┌──

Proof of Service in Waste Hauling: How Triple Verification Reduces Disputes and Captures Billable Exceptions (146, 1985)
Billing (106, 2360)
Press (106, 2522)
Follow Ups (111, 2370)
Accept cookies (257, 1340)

└──

▶ **Assignment**:
All of the material should be copied verbatim.

▶ **Finished exercise**:
Proof of Service in Waste Hauling: How Triple Verification Reduces Disputes and Captures Billable Exceptions (146, 1985)
Billing (106, 2360)
Press (106, 2522)
Follow Ups (111, 2370)
Accept cookies (257, 1340)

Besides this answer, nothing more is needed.